Some years later, I was working with a corporate IT department trying to contain increasing annual spend on ERP support. Although they had implemented SAP at a corporate level and within a number of their subordinate operating companies, they still had some operating companies using a legacy homespun ERP and all business units still relied on decades of downstream data warehouses and reporting systems. Needless to say, there were transaction reconciliation and data synchronization problems. The corporate IT function had entered into a contract with a vendor to resolve these problems. In the years following the SAP implementation, vendor support costs had not gone down but had gone up, proportional to the increase in transaction volume. The question the company was asking was why the support labor couldn't respond to more discrepancies given they had so many years experience with resolving them?

It didn't take a stroke of genius to realize that the vendor stood to gain from their customer's pain: the greater the volume of discrepancies, the more billing opportunities there were for resolution. Worse still, the vendor benefited from the same type of failure recurring again and again and again. The buyer had unwillingly locked themselves into a one-way contract: their choices were to live with discrepancies or pay more money to the vendor for more labor capacity to correct them. The obvious fix was to change the terms of the contract, rewarding the vendor for resolving the discrepancies at their root cause rather than rewarding the vendor for solving the same problem over and over and over. This they did, and the net result was a massive reduction of recurring errors, and a concomitant reduction in the contract labor necessary to resolve errors.

This was, once again, a problem of playing the cards that had been dealt. For years, management defined the problem of containing spend on defect / discrepancy resolution. They hadn't seen it as a problem of continuous improvement in which their vendor was a key partner in that improvement rather than a cost center to be contained.

There are tools that can help liberate us from constraints, such as asking the Five Why's. But such tools are only as effective as the intellectual freedom as we're allowed to pursue them in the first place. If the root question is "why is test throughput so low given the high volume of test capacity and the high rate of test execution", or "how can the support staff resolve defects more quickly to create more capacity", the exercise begins with confirmation bias, in this case that the operating model (the test team composition, the defect containment team mission) is correct. The Five Why's are less likely to lead to an answer that existentially challenges the paradigm in place if the primary question is too narrowly phrased. When that happens, the exercise tends to yield no better than "less bad."

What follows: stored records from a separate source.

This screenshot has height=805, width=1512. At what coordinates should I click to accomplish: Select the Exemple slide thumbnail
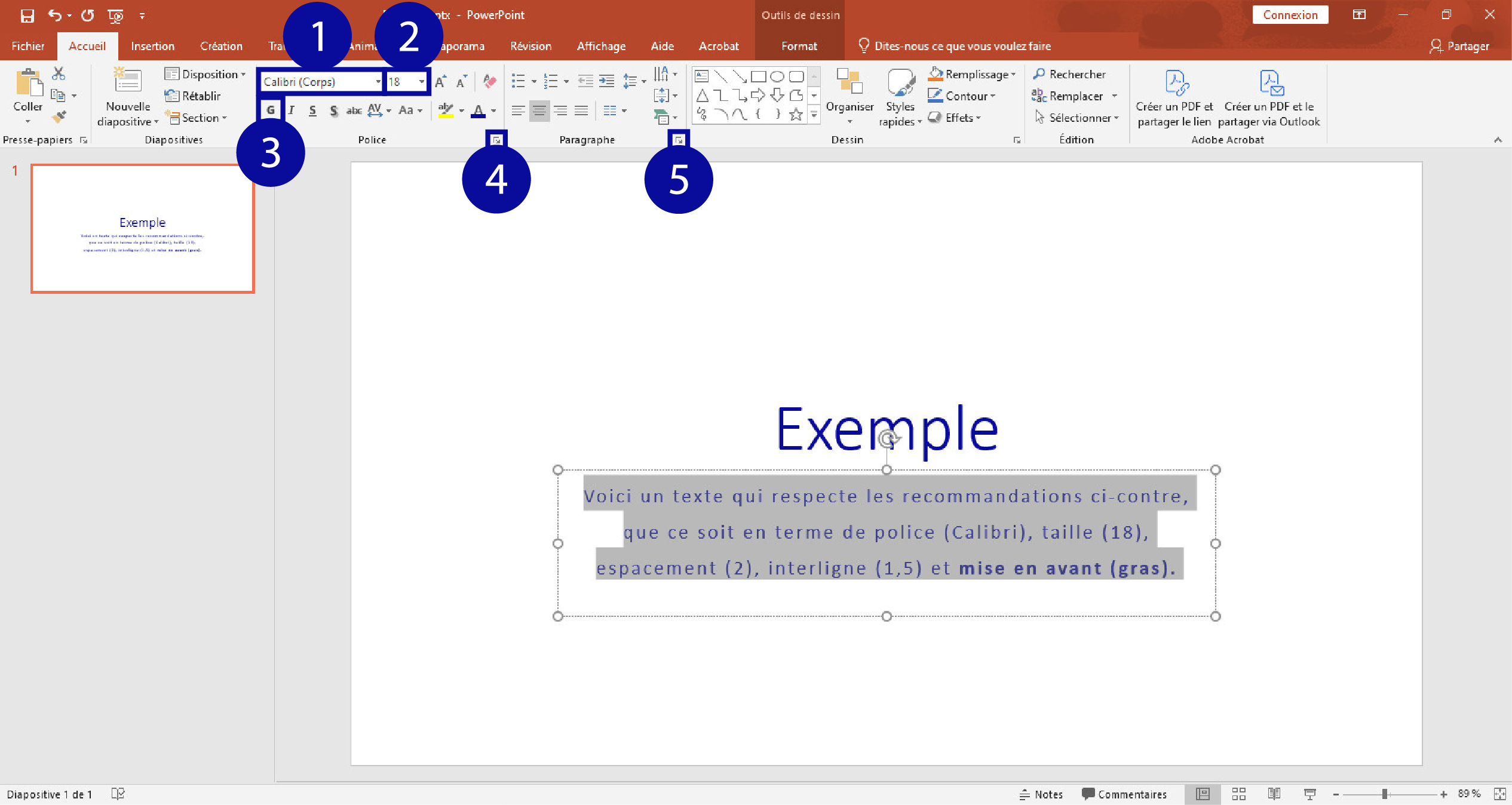[x=143, y=229]
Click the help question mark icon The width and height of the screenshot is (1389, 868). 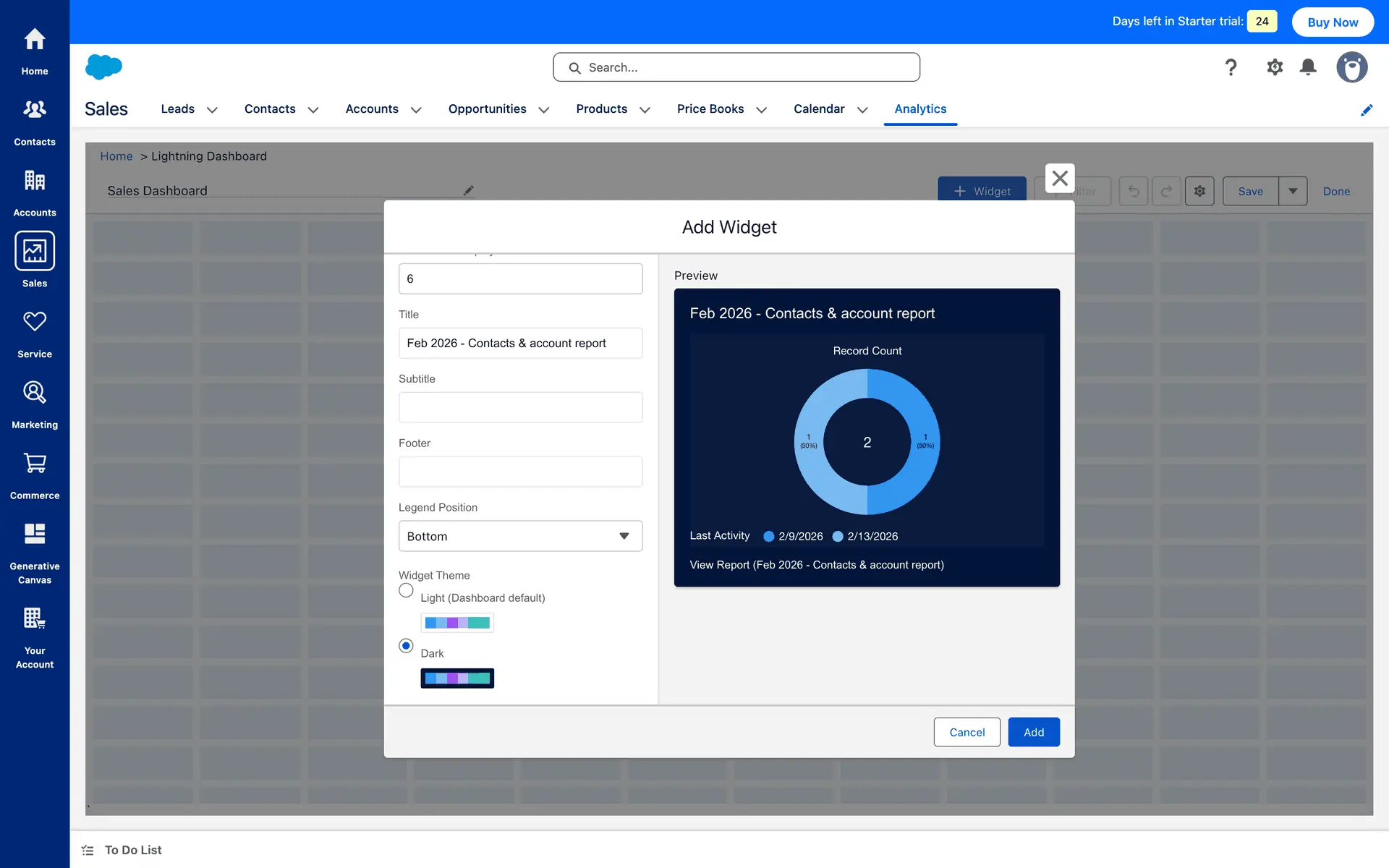point(1231,67)
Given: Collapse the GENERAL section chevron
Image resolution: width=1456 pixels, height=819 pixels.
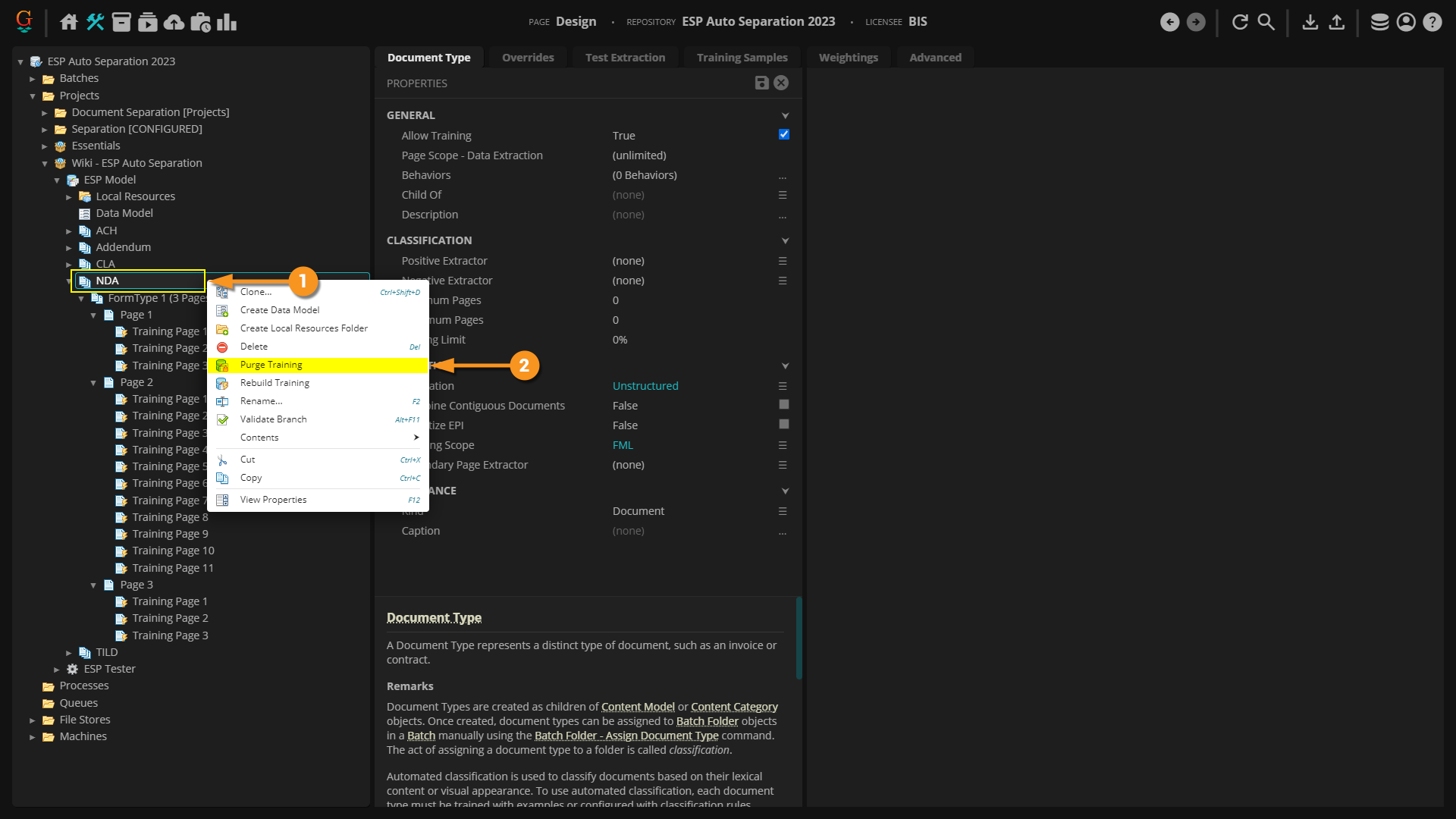Looking at the screenshot, I should (785, 115).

It's all well and good for me to write about how I saw through a QA problem or a support problem, but the fact of the matter is we all fall victim to playing the cards that we're dealt at one time or another. A vendor paradigm, a corporate directive, a program constraint, a funding model, an operating condition limits our understanding of the actual problem to be solved.

But reflecting on it is a reminder that we must always be looking for different cards to play. Perhaps now more than ever, as low contact and automated interactions permanently replace high contact and manual ones in all forms of business, we need to be less intellectually constrained before we can be more imaginative.